[Opening EXERCISE DATA section]

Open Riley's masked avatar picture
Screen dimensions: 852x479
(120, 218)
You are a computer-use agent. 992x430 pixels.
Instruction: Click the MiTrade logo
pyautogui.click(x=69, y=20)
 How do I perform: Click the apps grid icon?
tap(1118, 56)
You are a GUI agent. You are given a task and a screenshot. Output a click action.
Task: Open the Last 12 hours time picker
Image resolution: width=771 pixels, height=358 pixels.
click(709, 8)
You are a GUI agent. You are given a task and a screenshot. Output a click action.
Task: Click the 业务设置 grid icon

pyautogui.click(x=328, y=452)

[Closing EXERCISE DATA section]
[Opening EXERCISE DATA section]

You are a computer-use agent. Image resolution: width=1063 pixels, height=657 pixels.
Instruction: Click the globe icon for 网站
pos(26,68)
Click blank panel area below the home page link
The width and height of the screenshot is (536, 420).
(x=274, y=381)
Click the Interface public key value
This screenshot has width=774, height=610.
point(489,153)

[Closing EXERCISE DATA section]
[Opening EXERCISE DATA section]

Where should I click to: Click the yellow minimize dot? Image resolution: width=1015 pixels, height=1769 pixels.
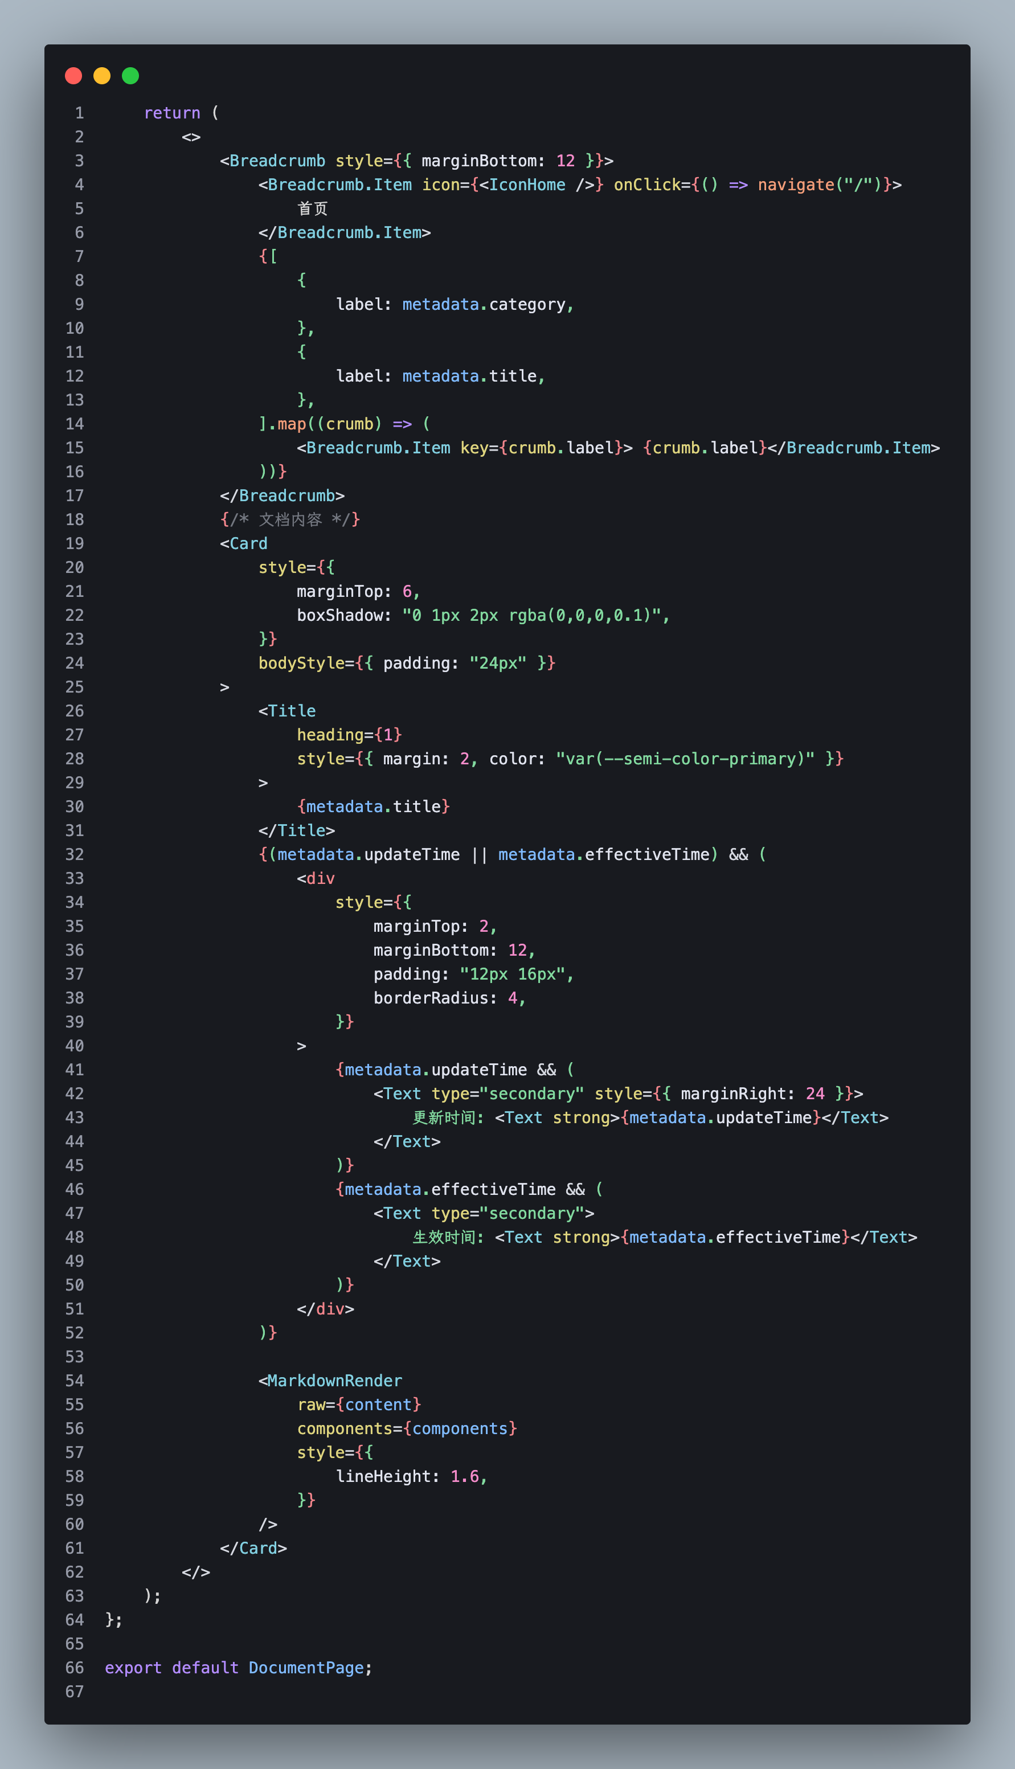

[Closing EXERCISE DATA section]

The answer consists of the lines above that include the word "computer", each copied exactly.

● **RESULT FOR THIS TASK**
You are a computer-use agent. 992x430 pixels.
You are a computer-use agent. Image resolution: width=1063 pixels, height=657 pixels.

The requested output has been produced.